An unchanged copy of each entry below is needed; keep the pictures out of it.
+ + + +
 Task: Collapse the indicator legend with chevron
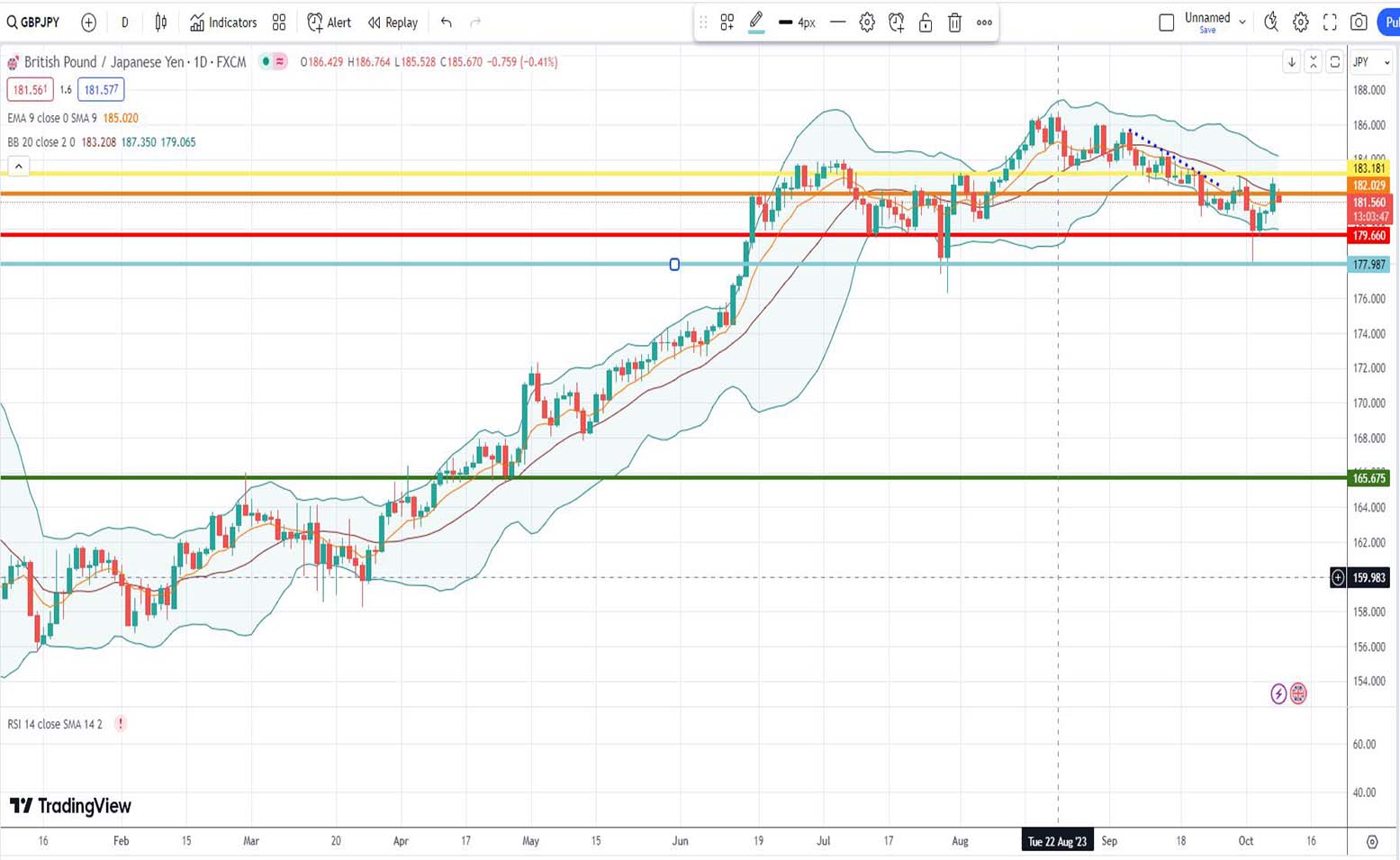click(x=18, y=166)
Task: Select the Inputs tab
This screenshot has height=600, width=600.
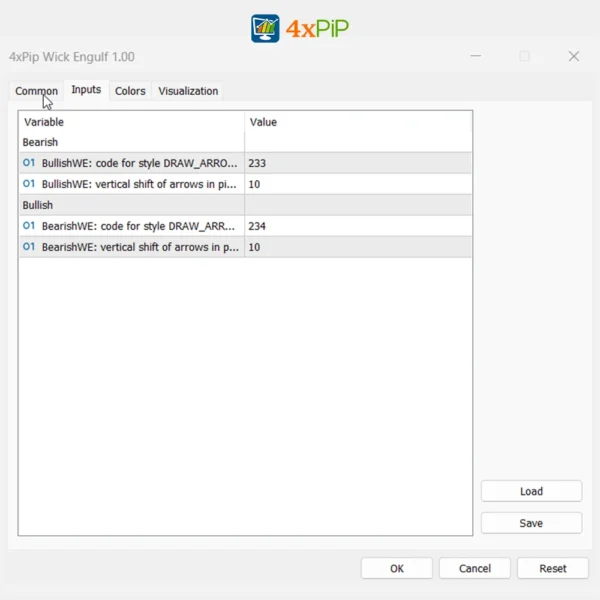Action: (86, 90)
+ + + +
* _Answer area_
 Task: Collapse the indicator legend with chevron
click(x=18, y=166)
Task: Select the Inputs tab
This screenshot has height=600, width=600.
Action: (86, 90)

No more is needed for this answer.